Top of MATERIALS PROVIDED

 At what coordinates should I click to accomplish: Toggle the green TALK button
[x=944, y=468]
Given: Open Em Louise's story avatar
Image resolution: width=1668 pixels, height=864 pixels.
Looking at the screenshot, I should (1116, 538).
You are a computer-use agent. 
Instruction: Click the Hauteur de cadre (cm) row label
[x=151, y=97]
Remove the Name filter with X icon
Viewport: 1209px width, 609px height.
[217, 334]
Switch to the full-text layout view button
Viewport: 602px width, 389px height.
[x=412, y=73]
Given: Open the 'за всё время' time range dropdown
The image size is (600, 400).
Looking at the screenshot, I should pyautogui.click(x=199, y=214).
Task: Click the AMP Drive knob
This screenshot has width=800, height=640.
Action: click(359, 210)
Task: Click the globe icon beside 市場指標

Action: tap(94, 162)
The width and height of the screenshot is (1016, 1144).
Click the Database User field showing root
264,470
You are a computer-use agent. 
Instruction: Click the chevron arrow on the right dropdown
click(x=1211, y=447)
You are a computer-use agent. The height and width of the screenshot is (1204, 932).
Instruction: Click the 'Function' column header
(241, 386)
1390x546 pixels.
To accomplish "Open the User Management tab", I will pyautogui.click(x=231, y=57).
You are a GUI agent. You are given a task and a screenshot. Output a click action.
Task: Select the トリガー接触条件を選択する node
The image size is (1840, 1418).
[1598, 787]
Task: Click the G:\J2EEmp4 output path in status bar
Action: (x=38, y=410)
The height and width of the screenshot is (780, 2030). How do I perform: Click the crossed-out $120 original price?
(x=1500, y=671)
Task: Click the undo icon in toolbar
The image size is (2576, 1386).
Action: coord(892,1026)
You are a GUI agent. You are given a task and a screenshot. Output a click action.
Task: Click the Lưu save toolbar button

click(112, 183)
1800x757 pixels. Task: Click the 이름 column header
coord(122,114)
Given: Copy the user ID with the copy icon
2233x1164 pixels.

Bottom of MATERIALS PROVIDED

— WHAT TO WORK ON —
Write out each record again, keeping every word as it is.

— SOLUTION FOR THIS PROBLEM —
 At what coordinates should I click to accomplish: Toggle the green TALK button
[x=944, y=468]
Given: Open Em Louise's story avatar
Image resolution: width=1668 pixels, height=864 pixels.
Looking at the screenshot, I should (1116, 538).
You are a computer-use agent. 
Instruction: Click the Hauteur de cadre (cm) row label
[x=151, y=97]
Remove the Name filter with X icon
Viewport: 1209px width, 609px height.
[217, 334]
Switch to the full-text layout view button
Viewport: 602px width, 389px height.
[x=412, y=73]
Given: Open the 'за всё время' time range dropdown
The image size is (600, 400).
Looking at the screenshot, I should pyautogui.click(x=199, y=214).
Task: Click the AMP Drive knob
This screenshot has width=800, height=640.
Action: click(359, 210)
Task: Click the globe icon beside 市場指標

Action: tap(94, 162)
The width and height of the screenshot is (1016, 1144).
Click the Database User field showing root
264,470
You are a computer-use agent. 
Instruction: Click the chevron arrow on the right dropdown
click(x=1211, y=447)
You are a computer-use agent. The height and width of the screenshot is (1204, 932).
Instruction: Click the 'Function' column header
(241, 386)
1390x546 pixels.
To accomplish "Open the User Management tab", I will pyautogui.click(x=231, y=57).
You are a GUI agent. You are given a task and a screenshot. Output a click action.
Task: Select the トリガー接触条件を選択する node
The image size is (1840, 1418).
[1598, 787]
Task: Click the G:\J2EEmp4 output path in status bar
Action: (x=38, y=410)
The height and width of the screenshot is (780, 2030). How do I perform: Click the crossed-out $120 original price?
(x=1500, y=671)
Task: Click the undo icon in toolbar
The image size is (2576, 1386).
Action: coord(892,1026)
You are a GUI agent. You are given a task and a screenshot. Output a click action.
Task: Click the Lưu save toolbar button

click(112, 183)
1800x757 pixels. Task: Click the 이름 column header
coord(122,114)
Given: Copy the user ID with the copy icon
2233x1164 pixels.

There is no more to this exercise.